Kalau sudah berkeluarga itu, pastinya suasana di rumah menjadi ramai, bukan? Karena hadirnya para buah hati yang kerap membuat orangtua jengkel pada sikap-sikapnya, tapi tak ayal, kasih sayang yang dimiliki para orangtua itu lebih luas dari samudra.

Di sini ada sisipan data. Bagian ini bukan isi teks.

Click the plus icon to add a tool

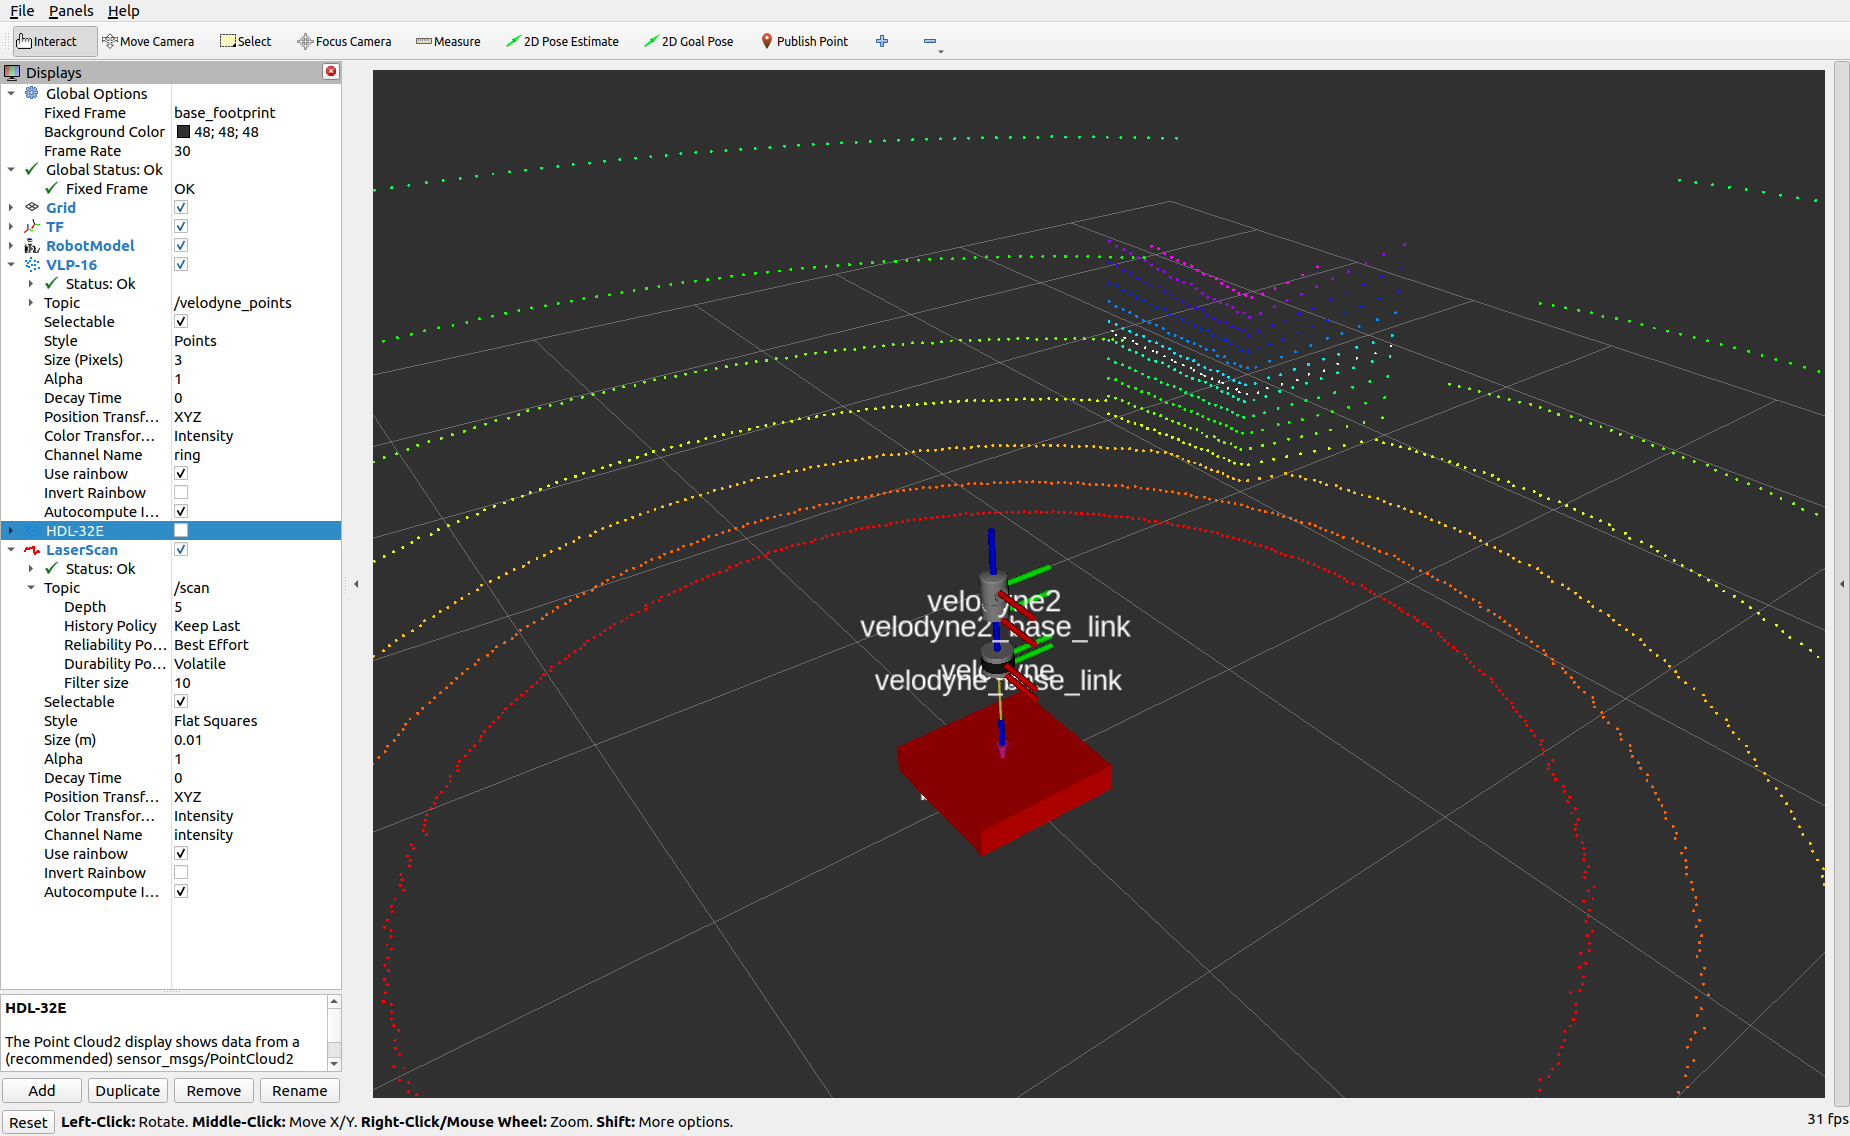click(881, 41)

Hingga tak dapat terkalahkan oleh apapun di dunia ini.

Tapi sepertinya, hal tersebut tak berlaku bagi (Nama).

(Nama) berkacak pinggang memandangi anak-anaknya yang duduk berjejer dengan anteng. Masing-masing dari mereka membaca buku tebal, yang tak (Nama) ketahui sejak kapan mereka mengambilnya. Tak hanya sifat Solar yang mendominasi kepribadian anak-anak mereka ini, bahkan fisik dari ketiganya merupakan cerminan dari Solar sendiri. Ha.ha.ha. Sudah percobaan yang ketiga kalinya pun, (Nama) tak kunjung berhasil mengalahkan gen Solar yang lebih dominan. Apa boleh buat.

"Ah. Mama, kenapa berdiri disitu? Sini duduk disampingnya Aya." Tangan mungilnya itu menepuk-nepuk lantai beralaskan karpet yang tengah menjadi tempat perkemahan bagi tiga bersaudara ini.

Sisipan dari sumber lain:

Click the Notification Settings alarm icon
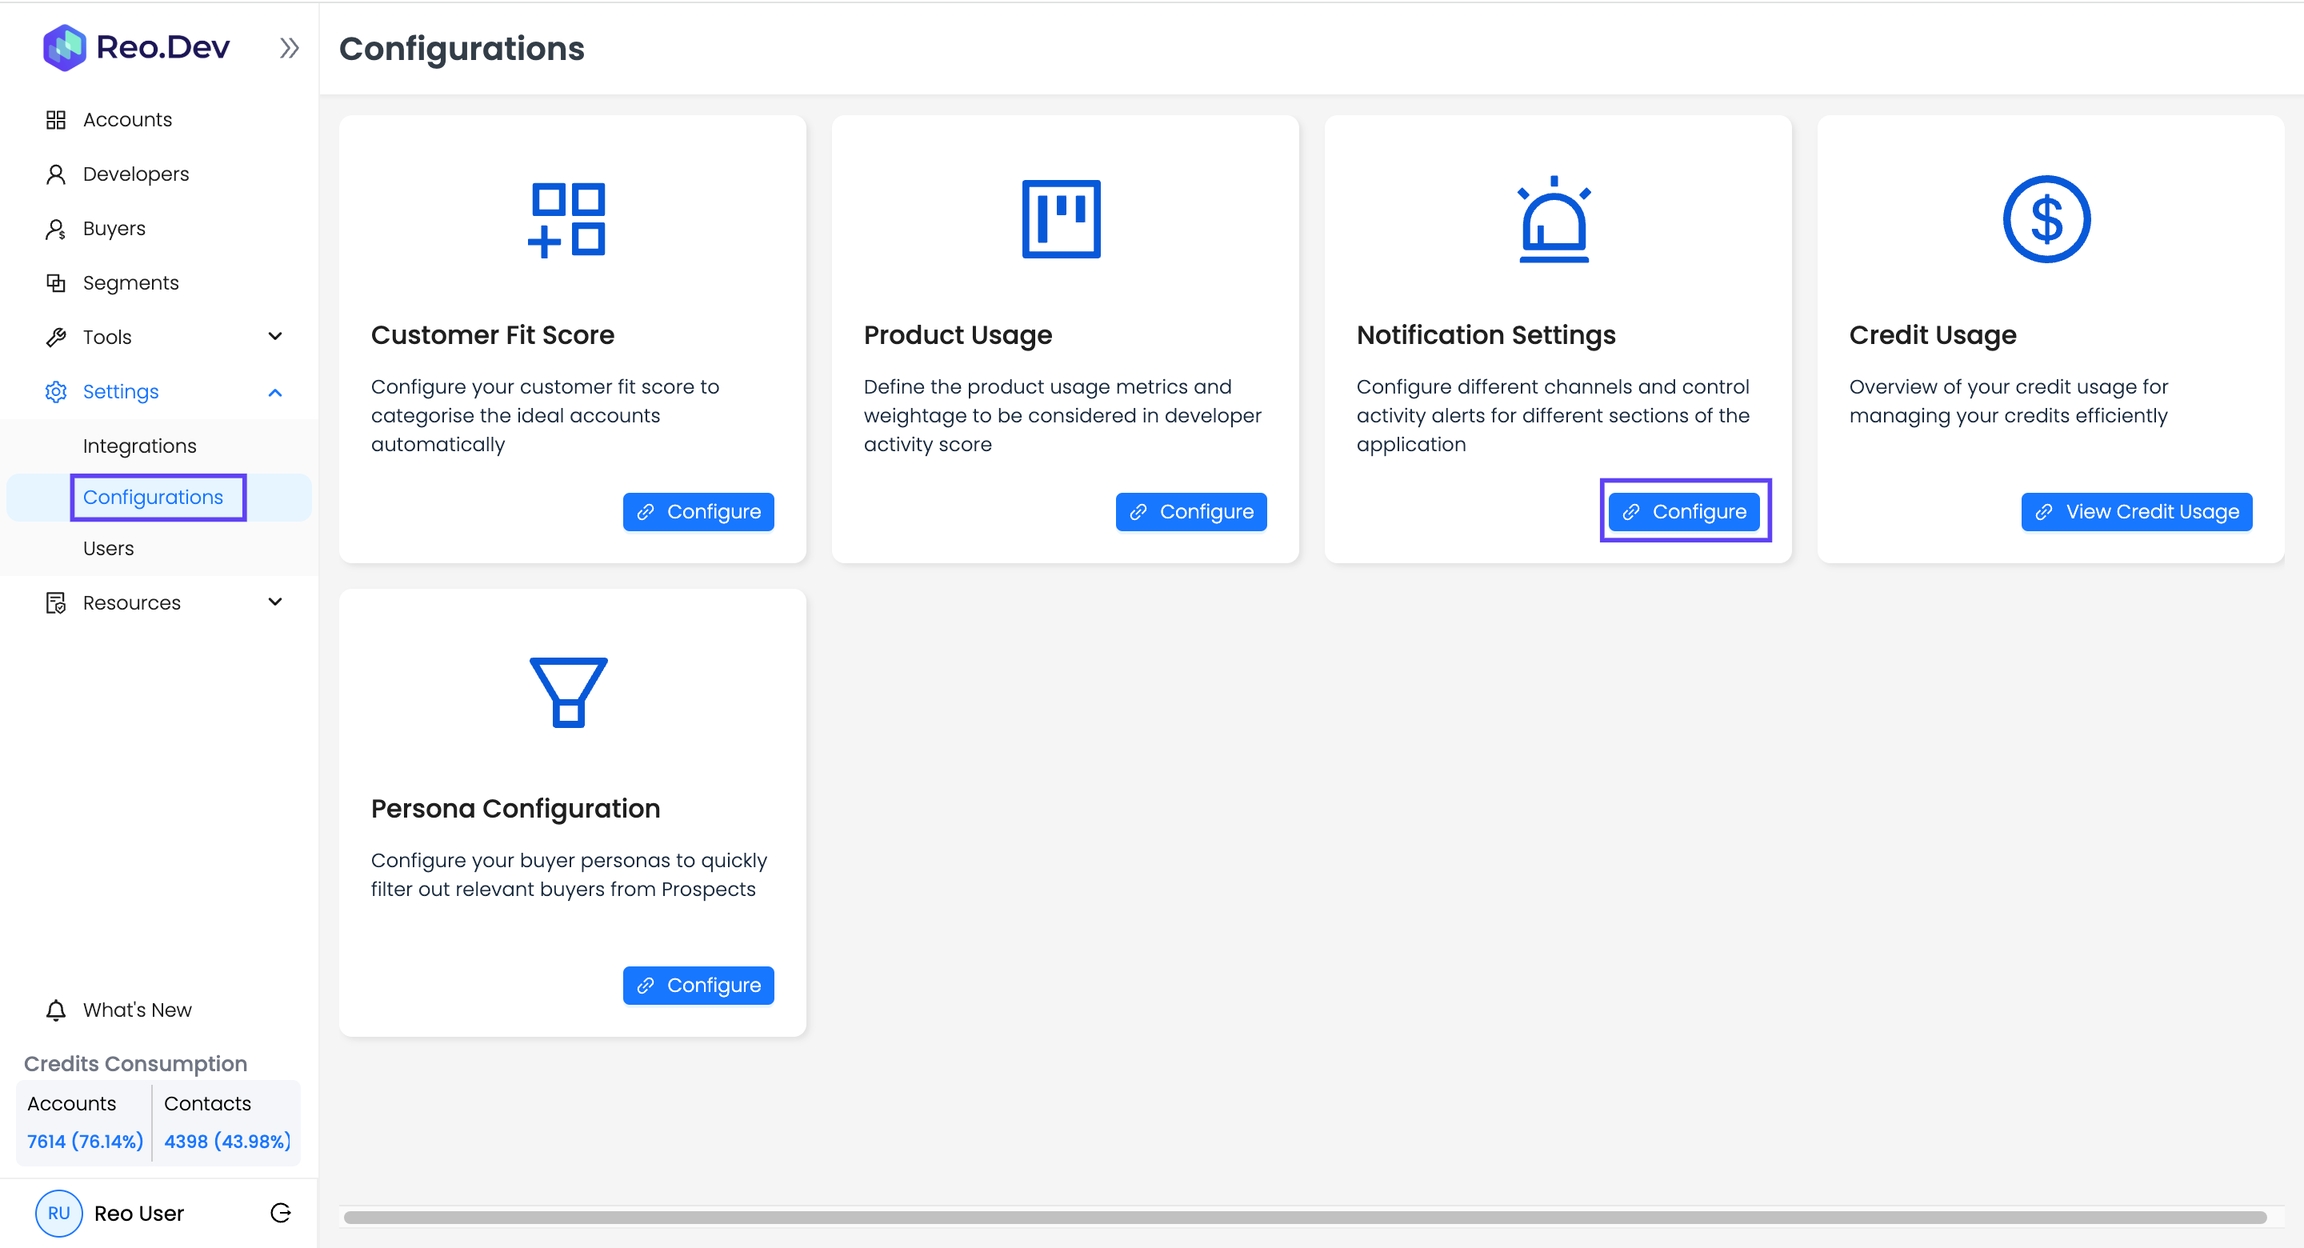The image size is (2304, 1248). click(1553, 219)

"Mama mau baca bareng Kak Cahaya, Cahya, sama Cahyani?" Tanya si anak ke-dua, Cahya.

"Mama! Cahyani mau belajar coding!!" Satu-satunya saudari diantara para saudara itu mengacungkan tangannya.

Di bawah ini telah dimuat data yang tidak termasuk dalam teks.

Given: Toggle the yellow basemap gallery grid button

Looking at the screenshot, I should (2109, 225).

(Nama) melihat tiga Solar disini.

Setelah puas lama-lama berdiri, (Nama) pun akhirnya membaur dengan anak-anaknya. Memandangi buku-buku yang tengah dibaca dengan antusias oleh masing-masing dari mereka. Oh astaga, apa pula yang bocah seperti mereka ini baca? Padahal, (Nama) sendiri bukan tipe murid ambis. Ini pasti gen milik Solar lagi.

"Coding? Kamu mau ambil ilmu komputer, Cahyani?" Cahaya, Sang kakak tertua bertanya.

Cahyani, dengan rambut coklat yang dikepang dua dihiasi dengan pita di masing-masing ikatan itu mengangguk semangat. Oh ya ampun, Cahyani itu masih TK.

"Aku sih, mau ngambil hukum." Sekarang giliran si anak kedua, Cahya, mengutarakan cita-citanya. Astaga Nak, umurmu loh masih enam tahun.

(Nama) hanya bisa tersenyum. Ini anak-anaknya lagi bahas apa? Anak-anaknya lagi main rumah-rumahan, ya kan? Solar, cepatlah pulang.

"Keren ya, adik-adiknya Kak Aya." Si kakak tertua kini tersenyum bangga memandangi adik-adiknya itu.

"Kalau Kak Aya, mau ngambil apa?" Cahyani bertanya.

"Niatnya mau fakultas kedokteran sih. Tapi kata Papa, mending pikirin aja dulu." Cahaya berkeluh kesah. Lalu kemudian, tatapannya beralih menatap ibunya yang hanya diam menyimak pembicaraan mereka.

"Mama." Perasaan (Nama) tidak enak.

"Iyaa?" (Nama) merapikan anak rambutnya yang berantakan. Entah kenapa, rasa-rasanya (Nama) seperti menghadapi ujian setiap harinya karen terus-terusan diteror pertanyaan-pertanyaan dari para buah hati.

"Menurut Mama, Aya cocoknya ambil jurusan apa?" Tanya Cahaya.

Waduh. (Nama) jadi keringat dingin. Boro-boro nentuin anaknya mending milih jurusan yang mana, (Nama) sendiri bahkan enggak tamat SMA.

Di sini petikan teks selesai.